◆ Exercise requirements: Sift the listing for lines that hold the string "tweet" and pull them out.

◆ Record excerpts:
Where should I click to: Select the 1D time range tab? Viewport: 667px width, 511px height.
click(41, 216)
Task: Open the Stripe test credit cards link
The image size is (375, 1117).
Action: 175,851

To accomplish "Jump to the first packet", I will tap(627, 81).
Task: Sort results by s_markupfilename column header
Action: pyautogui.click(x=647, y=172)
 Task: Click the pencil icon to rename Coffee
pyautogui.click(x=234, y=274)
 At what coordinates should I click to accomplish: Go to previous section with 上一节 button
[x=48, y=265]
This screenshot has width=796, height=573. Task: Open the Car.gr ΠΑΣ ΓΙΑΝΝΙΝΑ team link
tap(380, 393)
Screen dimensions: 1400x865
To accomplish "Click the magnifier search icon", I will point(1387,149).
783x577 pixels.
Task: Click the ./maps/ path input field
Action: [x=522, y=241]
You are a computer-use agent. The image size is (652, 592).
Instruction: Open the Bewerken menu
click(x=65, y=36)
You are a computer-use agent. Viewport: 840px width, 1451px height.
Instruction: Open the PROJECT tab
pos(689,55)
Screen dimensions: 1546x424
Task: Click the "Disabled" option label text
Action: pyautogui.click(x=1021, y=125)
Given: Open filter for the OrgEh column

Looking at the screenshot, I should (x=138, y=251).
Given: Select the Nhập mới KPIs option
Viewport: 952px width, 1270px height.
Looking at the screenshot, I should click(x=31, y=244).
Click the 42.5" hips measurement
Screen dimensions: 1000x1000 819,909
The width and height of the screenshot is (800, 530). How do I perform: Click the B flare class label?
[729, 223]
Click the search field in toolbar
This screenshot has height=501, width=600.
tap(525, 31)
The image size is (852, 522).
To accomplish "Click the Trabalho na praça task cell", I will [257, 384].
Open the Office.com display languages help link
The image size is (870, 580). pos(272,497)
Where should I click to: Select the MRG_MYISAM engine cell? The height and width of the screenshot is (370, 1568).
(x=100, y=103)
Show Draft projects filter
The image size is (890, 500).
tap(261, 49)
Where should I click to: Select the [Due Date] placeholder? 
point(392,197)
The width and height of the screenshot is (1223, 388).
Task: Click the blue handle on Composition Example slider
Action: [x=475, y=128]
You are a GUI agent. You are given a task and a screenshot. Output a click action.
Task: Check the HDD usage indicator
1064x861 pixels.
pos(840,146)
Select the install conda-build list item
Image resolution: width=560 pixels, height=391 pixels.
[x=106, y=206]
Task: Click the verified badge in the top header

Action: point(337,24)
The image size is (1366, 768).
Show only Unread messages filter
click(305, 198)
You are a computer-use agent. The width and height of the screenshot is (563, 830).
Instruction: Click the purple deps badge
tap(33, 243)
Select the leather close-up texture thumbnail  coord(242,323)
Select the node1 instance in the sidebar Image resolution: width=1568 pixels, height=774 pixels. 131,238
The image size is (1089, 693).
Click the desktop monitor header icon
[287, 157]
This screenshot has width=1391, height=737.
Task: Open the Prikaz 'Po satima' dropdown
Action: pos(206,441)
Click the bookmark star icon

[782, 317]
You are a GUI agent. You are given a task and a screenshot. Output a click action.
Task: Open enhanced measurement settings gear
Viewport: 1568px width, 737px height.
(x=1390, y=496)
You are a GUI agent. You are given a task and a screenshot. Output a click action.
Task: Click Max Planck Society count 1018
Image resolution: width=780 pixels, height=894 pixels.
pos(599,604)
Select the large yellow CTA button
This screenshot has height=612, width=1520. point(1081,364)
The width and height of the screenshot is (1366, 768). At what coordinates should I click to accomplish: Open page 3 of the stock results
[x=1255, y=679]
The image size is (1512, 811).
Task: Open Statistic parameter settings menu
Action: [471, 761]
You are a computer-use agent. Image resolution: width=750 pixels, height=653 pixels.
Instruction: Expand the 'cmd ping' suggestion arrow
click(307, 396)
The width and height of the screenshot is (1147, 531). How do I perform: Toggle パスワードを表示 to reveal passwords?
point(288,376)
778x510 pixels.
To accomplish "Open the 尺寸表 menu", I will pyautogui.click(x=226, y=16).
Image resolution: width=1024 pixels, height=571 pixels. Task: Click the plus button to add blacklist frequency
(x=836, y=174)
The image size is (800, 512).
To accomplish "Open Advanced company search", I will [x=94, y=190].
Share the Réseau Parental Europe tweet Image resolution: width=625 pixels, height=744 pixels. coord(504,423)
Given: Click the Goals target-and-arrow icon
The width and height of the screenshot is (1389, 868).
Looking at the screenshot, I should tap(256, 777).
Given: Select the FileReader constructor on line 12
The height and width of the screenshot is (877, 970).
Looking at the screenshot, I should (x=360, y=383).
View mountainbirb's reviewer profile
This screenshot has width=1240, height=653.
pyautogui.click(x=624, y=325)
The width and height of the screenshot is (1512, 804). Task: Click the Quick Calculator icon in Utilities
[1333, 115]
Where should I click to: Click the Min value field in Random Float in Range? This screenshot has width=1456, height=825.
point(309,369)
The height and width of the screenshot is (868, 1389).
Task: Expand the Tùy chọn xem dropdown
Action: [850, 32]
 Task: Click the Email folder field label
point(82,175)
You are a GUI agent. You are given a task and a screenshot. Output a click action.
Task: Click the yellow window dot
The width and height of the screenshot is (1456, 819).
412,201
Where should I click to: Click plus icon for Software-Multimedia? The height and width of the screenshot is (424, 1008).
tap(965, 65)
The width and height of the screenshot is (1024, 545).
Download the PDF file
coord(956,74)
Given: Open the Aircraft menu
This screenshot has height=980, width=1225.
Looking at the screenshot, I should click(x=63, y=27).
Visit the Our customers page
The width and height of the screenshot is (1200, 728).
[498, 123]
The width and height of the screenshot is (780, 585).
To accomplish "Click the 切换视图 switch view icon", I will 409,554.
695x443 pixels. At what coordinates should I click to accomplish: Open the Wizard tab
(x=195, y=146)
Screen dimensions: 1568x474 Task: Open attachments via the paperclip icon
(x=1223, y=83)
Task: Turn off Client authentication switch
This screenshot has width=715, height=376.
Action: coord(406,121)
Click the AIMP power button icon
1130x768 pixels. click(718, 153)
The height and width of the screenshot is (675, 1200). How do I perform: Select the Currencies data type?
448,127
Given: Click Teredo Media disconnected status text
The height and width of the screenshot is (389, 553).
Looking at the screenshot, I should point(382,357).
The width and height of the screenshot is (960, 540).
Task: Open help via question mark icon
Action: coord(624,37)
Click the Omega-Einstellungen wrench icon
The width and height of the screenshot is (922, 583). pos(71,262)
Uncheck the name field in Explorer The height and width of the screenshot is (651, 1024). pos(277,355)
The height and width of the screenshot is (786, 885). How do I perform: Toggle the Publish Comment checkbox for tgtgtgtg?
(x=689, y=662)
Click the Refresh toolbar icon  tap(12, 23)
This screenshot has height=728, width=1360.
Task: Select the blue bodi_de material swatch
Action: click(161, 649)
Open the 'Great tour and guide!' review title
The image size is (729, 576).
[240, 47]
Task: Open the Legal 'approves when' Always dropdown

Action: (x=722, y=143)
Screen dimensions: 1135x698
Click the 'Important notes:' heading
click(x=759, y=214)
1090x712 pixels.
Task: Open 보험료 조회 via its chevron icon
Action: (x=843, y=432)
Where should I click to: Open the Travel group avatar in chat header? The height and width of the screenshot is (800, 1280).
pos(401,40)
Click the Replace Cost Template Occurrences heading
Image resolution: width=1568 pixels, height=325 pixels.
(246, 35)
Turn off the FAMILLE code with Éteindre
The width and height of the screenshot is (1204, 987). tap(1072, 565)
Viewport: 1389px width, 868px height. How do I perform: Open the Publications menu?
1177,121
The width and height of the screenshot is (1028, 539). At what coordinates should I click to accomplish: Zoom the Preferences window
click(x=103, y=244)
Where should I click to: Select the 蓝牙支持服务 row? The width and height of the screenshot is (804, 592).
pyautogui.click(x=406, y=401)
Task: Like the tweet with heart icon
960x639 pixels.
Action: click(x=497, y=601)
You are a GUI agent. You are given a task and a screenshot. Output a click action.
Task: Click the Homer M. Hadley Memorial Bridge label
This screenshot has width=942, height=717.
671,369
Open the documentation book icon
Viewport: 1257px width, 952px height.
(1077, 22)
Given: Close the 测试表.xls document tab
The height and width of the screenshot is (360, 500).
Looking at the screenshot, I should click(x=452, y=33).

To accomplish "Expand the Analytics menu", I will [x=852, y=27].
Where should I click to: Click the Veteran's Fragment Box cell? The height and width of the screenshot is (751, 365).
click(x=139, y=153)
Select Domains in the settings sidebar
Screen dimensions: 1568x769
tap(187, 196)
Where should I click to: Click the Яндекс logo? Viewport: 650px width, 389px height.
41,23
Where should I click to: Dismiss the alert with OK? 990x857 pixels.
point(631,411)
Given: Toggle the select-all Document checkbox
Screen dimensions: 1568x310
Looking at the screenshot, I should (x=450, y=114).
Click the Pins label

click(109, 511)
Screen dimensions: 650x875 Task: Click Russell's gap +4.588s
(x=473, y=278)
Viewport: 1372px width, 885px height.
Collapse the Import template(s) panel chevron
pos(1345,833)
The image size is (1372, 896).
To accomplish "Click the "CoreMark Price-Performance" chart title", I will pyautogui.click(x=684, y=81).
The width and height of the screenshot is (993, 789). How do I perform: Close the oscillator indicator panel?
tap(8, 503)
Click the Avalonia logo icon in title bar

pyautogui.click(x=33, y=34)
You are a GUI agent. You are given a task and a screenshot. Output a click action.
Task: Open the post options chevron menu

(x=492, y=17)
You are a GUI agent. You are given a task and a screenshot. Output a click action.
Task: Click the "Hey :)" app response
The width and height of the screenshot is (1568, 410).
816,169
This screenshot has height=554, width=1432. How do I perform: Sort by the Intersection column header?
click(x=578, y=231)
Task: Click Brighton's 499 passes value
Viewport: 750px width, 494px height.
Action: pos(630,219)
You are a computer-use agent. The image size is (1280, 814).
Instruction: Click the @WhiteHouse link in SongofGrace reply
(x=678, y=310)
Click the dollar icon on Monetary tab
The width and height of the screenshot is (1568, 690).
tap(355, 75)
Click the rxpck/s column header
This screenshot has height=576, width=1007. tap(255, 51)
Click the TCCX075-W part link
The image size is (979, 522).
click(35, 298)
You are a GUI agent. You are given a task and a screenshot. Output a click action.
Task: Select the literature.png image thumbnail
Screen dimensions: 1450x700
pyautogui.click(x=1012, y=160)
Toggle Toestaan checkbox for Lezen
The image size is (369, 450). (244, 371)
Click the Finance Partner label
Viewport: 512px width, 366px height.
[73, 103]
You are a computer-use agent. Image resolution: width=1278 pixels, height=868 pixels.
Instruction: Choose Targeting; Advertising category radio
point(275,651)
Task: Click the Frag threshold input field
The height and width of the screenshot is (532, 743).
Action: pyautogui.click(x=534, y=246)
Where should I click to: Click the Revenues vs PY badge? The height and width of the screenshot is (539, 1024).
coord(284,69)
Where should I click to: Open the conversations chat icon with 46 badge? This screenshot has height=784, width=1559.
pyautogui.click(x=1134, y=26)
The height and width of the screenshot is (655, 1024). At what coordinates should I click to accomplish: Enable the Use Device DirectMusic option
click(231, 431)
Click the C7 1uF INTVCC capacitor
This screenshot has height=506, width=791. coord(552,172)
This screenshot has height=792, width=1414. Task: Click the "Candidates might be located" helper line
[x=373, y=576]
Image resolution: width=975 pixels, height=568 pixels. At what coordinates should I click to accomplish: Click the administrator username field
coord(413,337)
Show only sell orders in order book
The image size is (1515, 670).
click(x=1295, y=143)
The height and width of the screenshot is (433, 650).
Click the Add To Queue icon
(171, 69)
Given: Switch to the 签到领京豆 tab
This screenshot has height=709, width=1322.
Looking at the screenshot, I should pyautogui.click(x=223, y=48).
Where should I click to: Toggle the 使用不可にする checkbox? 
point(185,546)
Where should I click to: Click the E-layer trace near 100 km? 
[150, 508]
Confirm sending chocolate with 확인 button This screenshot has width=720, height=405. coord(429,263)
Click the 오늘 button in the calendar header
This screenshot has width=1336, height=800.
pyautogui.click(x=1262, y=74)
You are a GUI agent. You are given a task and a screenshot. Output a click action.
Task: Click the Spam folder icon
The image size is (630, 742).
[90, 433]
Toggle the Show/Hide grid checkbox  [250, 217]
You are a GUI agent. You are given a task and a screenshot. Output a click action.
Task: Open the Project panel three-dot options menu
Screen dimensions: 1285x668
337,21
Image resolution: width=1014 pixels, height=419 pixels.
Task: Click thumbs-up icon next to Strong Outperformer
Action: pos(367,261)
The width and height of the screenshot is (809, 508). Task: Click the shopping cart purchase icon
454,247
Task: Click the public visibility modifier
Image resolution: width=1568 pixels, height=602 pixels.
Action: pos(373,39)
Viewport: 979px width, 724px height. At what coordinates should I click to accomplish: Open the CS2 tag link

◆ Finished task:
Share the Réseau Parental Europe tweet Image resolution: width=625 pixels, height=744 pixels. coord(504,423)
Task: Like the tweet with heart icon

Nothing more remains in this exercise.